James Chesser's Message to Attorneys Still Skeptical of AI 

For lawyers who feel too busy or too doubtful to engage, Chesser's answer is direct. "It's here. It's not something we're going to wish away." He frames the choice in three ways. There is the moral dimension: attorneys are, he says, the spokespeople for fairness and due process, and they have a duty to give voice to clients who may not understand the systems being used against them. There is the competitive dimension: a firm that ignores AI will be outpaced by one that does not. And there is the simple fact that the technology is already in use on the other side. "It's like you're using a pea shooter to defend your client when the government's ramping up to use quantum computers." 

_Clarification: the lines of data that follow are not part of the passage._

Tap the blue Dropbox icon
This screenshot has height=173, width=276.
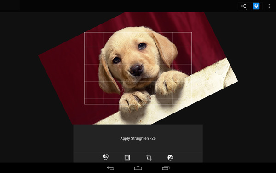click(x=256, y=6)
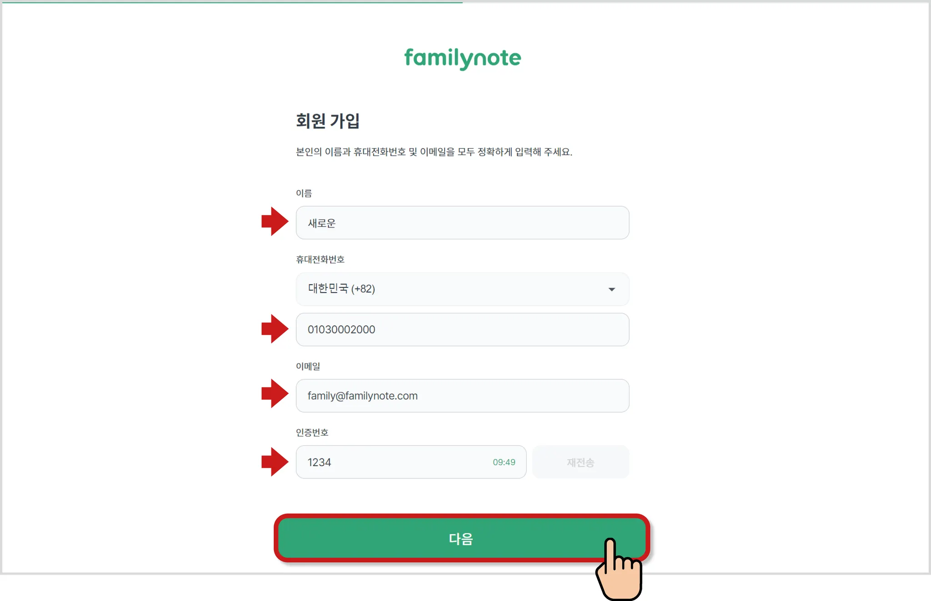Click the 09:49 countdown timer
Image resolution: width=931 pixels, height=601 pixels.
click(x=504, y=462)
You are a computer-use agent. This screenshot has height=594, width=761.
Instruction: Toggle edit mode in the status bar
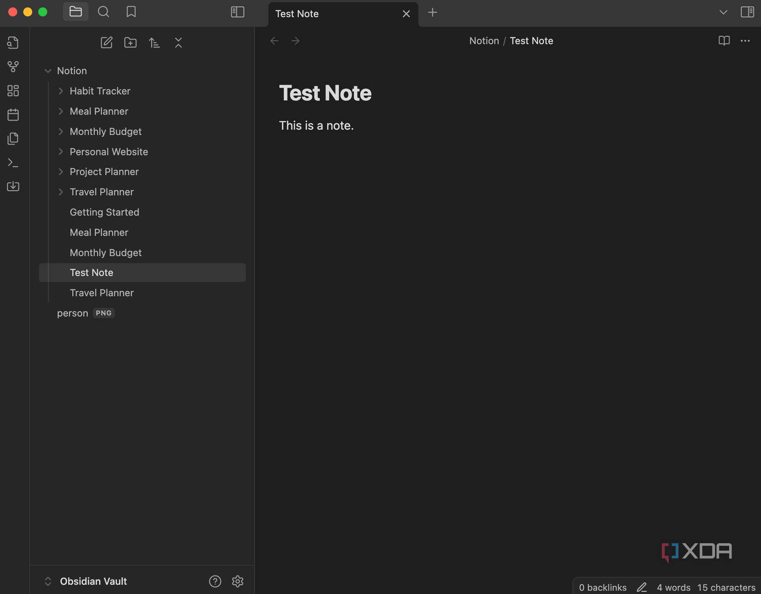pyautogui.click(x=642, y=587)
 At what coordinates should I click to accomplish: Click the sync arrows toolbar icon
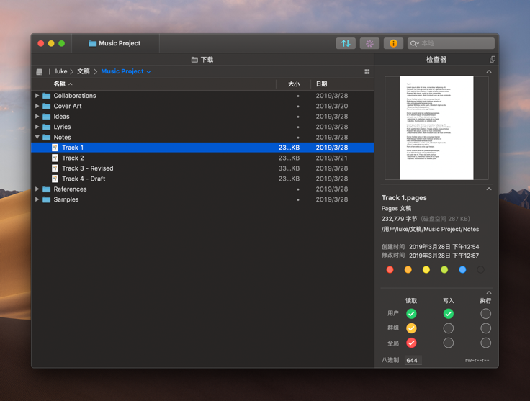tap(346, 43)
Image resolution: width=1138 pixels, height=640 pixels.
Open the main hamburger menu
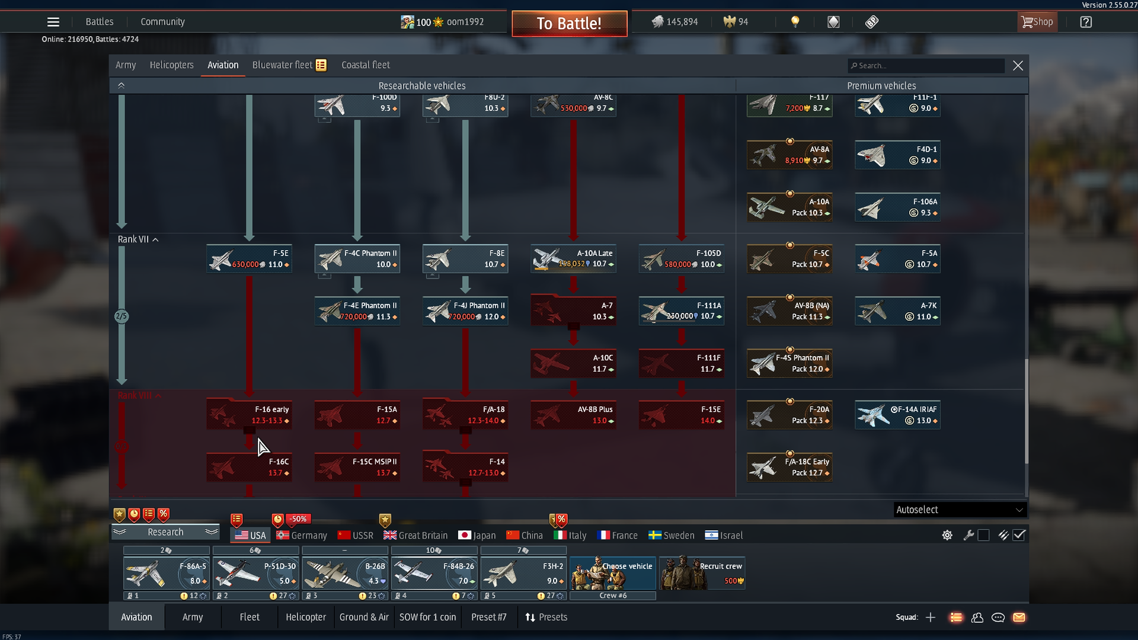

His advice for getting started is refreshingly low pressure. Open a chat with an AI model and start asking questions. Read widely. He points to his own ABA SciTech Lawyer article, "Getting Along with GPT," and a forthcoming piece on cognitive AI, and recommends AILA and ABA conference programming for attorneys at every level of experience. 

Why James Chesser Calls This the Best Time to Practice Law 

For all his warnings, Chesser is, at heart, an optimist about the profession. The conviction running through everything he says is that AI is not the property of a narrow elite. Asked once on a radio show to name the greatest misunderstanding about AI, he landed on this: the idea that it belongs only to technocrats, high tech companies, and government experts. "It belongs to humanity," he says. “We all need to weigh in on how it should, and should not, be used.” 

That is why he believes lawyers, with their hard won sense of what is fair and what is right, belong at the center of this moment rather than the edge of it. "Justice does not wait for the unprepared," he says.

And he returns, again and again, to the same idea. The law has never really been about words. "We are a profession of meaning," he says. If meaning is the one thing machines still cannot reach on their own, then the lawyer's role has rarely mattered more. "If there was any time in living memory that it was exciting to practice law and give voice to fairness," Chesser says, “this is it.” "What a wonderful, fascinating time it is to be a lawyer."